Interpretation:  The naturalistic indifference of the world and of the Sage, who go about their business according to their rules without concerning themselves with specific cases. This chapter serves as a check against optimistic,  providential interpretations of Tao. The impersonal neutrality of the ruler and his non-involvement in particular cases  was a staple of the legalists, and nature, too, came to be seen as an objective system of fixed rules rather than as a chaos of powers great and small subject to being variously angered, bribed, or propitiated.

The emptiness and inexhaustibility of Tao are a theme again here too, as in the previous chapter.  

Vocabulary: “Straw dogs” were used during certain sacrifices; they were the center of attention during the ceremony, but were treated as trash afterwards. This reference was already obscure by the early Han dynasty, and Wang Pi (ca. 200 A.D.) gives an entirely different interpretation.

Translation: "Ruthless"translates pu jen "not humane". See Jen.

I have  interpreted the last word as “emptiness”, as seen in Ch. 4, rather than as the cognate “center”. (The words translated "empty" in lines 7 and 10 are different words.) Emptiness is a major theme in Lao Tzu, whereas “the center” is not.  

The emptiness of Lao Tzu is historically completely distinct from the emptiness of Buddhism, and different words were used except in a few early cases).

Cross-references: Tao, Being/Nothing, Legalism.  “Much study”: Analects II-18, VII-27: to Confucians much study was a necessity.  

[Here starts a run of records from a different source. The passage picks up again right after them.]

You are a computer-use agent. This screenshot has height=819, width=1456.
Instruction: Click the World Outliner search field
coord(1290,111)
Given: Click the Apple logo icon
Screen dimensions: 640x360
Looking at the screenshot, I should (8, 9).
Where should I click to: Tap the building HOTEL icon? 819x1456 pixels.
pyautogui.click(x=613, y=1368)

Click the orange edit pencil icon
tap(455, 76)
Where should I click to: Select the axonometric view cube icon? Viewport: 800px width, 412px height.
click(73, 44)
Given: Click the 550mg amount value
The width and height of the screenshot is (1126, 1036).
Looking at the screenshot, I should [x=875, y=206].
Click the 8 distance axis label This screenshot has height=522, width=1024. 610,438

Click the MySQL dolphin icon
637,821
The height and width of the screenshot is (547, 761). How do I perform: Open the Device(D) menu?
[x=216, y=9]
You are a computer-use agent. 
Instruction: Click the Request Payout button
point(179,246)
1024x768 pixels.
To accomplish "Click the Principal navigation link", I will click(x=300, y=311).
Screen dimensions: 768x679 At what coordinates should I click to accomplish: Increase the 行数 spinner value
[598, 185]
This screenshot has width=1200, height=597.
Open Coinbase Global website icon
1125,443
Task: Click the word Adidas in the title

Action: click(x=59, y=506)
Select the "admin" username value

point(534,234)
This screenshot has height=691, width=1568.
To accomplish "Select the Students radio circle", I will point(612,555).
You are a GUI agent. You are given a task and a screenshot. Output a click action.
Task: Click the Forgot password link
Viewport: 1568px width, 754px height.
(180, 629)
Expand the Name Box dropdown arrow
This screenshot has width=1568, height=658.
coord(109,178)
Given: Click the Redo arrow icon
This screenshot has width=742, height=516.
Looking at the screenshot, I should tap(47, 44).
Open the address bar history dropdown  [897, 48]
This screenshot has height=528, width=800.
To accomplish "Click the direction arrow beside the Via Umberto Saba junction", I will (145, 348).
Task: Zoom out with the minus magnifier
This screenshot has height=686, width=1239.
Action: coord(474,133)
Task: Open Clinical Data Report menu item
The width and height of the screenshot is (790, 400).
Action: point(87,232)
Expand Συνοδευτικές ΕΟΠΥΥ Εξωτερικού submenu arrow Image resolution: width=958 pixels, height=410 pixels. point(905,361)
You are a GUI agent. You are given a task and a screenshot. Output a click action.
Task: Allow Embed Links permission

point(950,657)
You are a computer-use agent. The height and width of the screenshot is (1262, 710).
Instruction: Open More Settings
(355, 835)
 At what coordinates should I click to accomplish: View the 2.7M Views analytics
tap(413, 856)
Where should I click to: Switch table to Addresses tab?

Text:  This chapter may be a composite chapter, with only loose thematic relationships between the three sections. Perhaps, however, it can be unified by the theme of emptiness and the continuous production and destruction of beings within an unmoved universe. “Much learning” would then be a form of “fullness”, as well as the attempt (characteristic of the moralizing schools) to make the world seem more benevolent and moral than it really is, or can ever become.